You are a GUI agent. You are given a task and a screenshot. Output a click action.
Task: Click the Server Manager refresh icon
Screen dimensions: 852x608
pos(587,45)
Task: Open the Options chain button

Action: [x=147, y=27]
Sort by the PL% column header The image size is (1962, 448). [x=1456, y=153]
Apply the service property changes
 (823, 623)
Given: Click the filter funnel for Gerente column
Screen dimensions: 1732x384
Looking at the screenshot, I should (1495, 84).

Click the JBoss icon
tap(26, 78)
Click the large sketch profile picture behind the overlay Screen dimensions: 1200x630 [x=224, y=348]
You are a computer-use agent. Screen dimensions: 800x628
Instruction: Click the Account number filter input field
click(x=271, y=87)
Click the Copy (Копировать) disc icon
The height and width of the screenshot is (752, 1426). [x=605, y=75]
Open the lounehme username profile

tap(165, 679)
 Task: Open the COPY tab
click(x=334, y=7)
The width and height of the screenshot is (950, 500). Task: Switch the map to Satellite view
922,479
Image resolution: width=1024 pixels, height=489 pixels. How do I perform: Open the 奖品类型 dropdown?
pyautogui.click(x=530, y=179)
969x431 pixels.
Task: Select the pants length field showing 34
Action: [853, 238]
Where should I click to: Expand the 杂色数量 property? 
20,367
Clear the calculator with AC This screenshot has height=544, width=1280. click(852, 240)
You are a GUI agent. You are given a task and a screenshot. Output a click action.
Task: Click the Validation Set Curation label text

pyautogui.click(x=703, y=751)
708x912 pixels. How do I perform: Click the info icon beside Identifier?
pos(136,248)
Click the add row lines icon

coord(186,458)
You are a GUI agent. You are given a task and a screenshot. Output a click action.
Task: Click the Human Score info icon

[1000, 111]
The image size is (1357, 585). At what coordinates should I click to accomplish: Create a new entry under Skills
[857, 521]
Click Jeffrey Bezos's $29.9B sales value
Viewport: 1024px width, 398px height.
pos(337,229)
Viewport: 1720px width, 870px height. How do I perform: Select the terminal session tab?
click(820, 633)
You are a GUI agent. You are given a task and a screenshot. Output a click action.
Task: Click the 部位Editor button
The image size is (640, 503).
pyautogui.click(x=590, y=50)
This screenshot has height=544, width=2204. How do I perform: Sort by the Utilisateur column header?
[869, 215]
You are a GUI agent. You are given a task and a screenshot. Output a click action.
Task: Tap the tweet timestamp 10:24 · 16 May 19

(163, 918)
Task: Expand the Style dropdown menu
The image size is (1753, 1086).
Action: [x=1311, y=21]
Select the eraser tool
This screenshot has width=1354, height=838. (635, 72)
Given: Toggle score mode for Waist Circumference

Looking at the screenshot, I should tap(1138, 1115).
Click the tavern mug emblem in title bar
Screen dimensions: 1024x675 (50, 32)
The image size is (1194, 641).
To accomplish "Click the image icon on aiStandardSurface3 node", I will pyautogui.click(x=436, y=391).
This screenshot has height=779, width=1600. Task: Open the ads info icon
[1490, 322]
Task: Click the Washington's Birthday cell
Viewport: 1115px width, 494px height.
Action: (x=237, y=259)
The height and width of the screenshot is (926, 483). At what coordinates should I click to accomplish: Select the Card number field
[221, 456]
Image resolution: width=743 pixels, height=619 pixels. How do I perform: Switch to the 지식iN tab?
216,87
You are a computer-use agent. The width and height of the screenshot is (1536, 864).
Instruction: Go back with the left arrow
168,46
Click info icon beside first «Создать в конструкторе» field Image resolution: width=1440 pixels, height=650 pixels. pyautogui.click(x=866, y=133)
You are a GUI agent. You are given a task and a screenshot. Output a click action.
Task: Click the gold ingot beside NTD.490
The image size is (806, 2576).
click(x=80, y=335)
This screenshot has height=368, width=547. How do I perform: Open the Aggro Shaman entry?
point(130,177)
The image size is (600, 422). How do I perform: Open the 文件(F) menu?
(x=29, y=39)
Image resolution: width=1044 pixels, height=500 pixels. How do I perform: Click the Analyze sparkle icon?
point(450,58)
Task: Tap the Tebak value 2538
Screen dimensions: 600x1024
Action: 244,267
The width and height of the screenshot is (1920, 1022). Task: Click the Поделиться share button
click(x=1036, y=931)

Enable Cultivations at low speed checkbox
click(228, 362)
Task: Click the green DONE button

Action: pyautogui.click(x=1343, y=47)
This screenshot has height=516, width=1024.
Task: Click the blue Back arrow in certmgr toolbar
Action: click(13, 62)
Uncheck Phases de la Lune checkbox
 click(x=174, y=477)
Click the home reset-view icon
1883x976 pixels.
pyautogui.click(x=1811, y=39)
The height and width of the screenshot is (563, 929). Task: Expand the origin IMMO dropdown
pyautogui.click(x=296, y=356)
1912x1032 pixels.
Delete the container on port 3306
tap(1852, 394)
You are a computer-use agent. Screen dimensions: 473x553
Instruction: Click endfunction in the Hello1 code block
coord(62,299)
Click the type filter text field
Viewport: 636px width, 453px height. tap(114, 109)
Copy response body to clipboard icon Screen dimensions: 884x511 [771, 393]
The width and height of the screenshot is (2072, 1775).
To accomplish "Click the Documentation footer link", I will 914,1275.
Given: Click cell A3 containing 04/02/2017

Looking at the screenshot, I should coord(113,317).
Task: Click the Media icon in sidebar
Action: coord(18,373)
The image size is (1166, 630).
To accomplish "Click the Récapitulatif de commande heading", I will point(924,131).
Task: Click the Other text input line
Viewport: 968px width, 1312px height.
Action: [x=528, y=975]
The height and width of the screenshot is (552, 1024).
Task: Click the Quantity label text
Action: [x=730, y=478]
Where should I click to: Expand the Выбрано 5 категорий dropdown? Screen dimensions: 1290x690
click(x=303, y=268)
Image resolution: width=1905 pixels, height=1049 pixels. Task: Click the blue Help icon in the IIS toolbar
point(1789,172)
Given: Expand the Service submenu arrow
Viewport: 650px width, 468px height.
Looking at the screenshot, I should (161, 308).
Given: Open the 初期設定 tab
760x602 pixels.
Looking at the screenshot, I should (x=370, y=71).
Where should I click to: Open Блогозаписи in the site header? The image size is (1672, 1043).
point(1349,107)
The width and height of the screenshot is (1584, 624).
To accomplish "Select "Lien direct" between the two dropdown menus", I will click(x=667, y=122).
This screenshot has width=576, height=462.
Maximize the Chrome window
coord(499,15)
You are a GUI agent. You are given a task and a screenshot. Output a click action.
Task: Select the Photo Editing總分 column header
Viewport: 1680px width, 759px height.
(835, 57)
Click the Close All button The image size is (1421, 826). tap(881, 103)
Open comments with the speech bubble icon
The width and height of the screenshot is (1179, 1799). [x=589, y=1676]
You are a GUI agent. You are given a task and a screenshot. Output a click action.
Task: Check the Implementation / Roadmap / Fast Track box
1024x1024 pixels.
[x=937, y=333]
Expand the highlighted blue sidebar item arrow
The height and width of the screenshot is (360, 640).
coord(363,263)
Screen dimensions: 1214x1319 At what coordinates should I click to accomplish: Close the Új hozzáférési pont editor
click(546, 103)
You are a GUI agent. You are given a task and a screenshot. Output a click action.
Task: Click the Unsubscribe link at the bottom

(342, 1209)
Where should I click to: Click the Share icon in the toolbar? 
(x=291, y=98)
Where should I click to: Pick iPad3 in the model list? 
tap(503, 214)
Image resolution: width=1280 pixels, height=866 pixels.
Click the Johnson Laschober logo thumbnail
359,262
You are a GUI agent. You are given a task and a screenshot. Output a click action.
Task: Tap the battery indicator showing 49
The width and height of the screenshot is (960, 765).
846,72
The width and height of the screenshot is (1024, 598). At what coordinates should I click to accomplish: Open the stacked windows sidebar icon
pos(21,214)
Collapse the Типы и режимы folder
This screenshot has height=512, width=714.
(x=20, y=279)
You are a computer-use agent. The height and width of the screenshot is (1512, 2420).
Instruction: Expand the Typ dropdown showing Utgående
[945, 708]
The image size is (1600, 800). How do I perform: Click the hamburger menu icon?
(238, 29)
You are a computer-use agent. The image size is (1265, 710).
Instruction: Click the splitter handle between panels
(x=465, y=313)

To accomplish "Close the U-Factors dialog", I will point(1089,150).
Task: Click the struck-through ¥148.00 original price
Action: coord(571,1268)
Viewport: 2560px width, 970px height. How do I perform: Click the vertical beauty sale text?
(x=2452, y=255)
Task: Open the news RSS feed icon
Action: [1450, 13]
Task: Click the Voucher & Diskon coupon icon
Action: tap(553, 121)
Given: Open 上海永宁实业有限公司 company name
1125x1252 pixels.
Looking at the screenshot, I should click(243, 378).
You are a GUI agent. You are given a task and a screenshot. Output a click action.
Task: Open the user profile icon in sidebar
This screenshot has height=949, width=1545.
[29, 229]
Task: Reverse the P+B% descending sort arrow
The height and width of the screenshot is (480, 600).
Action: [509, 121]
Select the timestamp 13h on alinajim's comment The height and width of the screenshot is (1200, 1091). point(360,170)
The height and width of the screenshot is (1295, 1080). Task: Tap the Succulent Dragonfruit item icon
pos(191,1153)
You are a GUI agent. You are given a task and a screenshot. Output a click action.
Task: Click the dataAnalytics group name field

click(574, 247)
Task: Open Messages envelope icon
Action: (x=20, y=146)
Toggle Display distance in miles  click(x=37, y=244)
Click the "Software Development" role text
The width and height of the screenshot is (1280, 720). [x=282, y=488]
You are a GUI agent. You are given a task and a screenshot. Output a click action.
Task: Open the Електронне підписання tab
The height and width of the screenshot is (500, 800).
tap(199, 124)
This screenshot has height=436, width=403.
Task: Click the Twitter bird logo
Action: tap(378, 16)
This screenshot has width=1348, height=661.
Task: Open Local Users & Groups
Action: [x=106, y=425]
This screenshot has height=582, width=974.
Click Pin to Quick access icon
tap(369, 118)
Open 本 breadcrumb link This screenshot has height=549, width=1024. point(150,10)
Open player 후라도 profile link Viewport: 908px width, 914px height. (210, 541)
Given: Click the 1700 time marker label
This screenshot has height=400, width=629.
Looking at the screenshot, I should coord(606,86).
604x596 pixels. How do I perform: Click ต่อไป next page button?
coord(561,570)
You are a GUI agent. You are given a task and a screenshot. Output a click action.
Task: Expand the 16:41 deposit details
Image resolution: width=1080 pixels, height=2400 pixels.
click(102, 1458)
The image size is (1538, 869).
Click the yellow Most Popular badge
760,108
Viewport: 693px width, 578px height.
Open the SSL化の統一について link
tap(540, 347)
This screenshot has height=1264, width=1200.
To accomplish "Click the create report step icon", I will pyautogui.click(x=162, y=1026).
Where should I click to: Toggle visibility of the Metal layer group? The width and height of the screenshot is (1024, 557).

::::

# Description of the task
Scan the listing for the string "value" and copy every line that carries it.

# Task output
Click Jeffrey Bezos's $29.9B sales value
Task: Tap the Tebak value 2538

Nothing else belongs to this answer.